Curious if any folks are using this for Linux IR https://isc.sans.edu/diary/Live%20Linux%20IR%20with%20UAC/29480

@tom_webb also curious if you're aware of any tools to better visualize the timeline (aside from throwing it in a CSV, I guess). Thanks for the share!

@Pytt4m There is TimeLine Explorer that is a nice spreadsheet viewer. Plaso also has the ability to export directly into elastic and then you can build Kabana dashboards.

#psort.sy -o elastic --server 127.0.0.1 --port 9200 --index_name mywebserver web.plaso.

This is probably the best way to visualize this data as you can filter/graph on any field and lots of options.

I typically go old school commandline and very surgical. If I'm full timelining something then I already have an idea of when. Then I'll do something like this...

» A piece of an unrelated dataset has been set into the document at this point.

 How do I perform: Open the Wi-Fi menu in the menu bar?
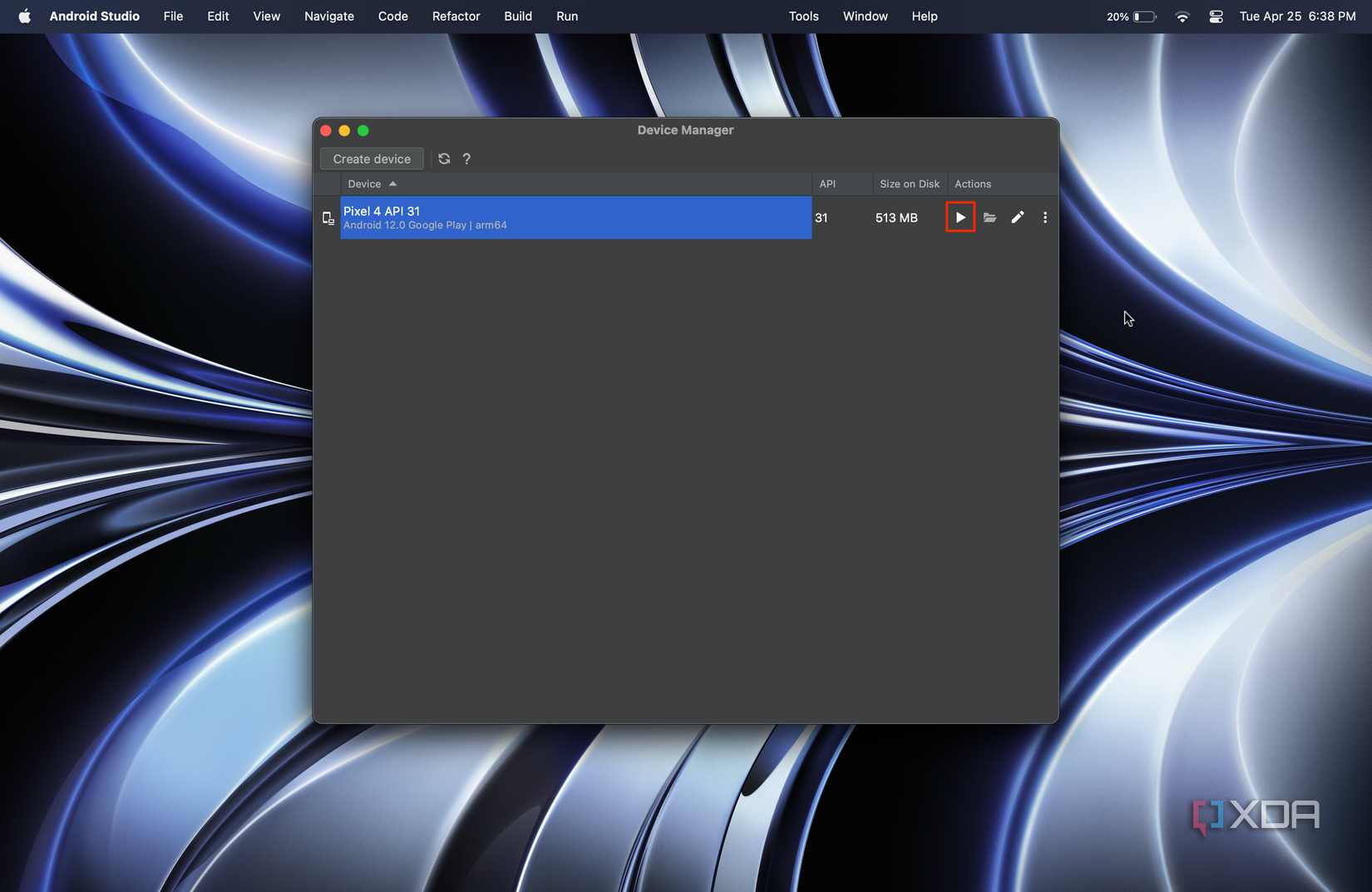click(x=1182, y=16)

#grep <date time> timeline.csv |cut -d ',' -f1,3,5,7,8,12 |grep -v '.a..'

In the above command:
Grep filters the date and time you want from the file. Use the format the file uses. "2021-03-12 15:00"

cut -d says use the delimiter comma

cut -f grab fields 1,3,5,7,8,12 ( i just made these up for the example)

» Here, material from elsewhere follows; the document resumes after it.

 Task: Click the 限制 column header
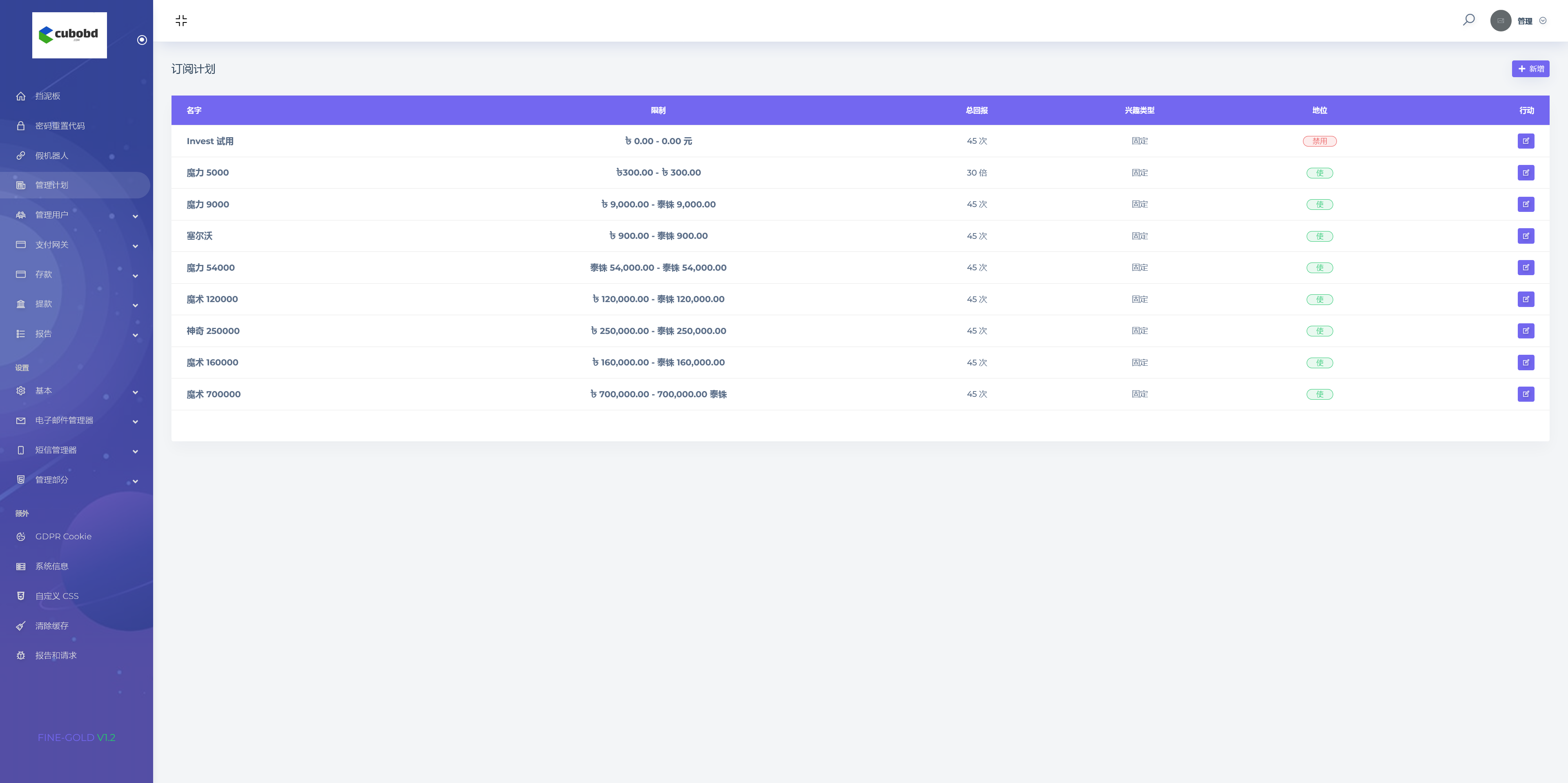(x=658, y=110)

Grep -v do not show file access times which is typically shown as .a... This also depends on what I'm investigating though, but initial triage I remove them.

I do this because of speed. Greping files is usually very fast and I dont have to setup anything additional to process the files. If the file is huge, I'll break out the couple days I'm interested in to make it faster.

#grep '2023-01-23' timeline.csv >2023-01-23-timeline.csv

If I need to do a graphical timeline for a report, I'll use Aurora and manually create it. Hope this helps!

#DFIR #Linux #incidentresponse

@tom_webb very helpful suggestions. Thank you!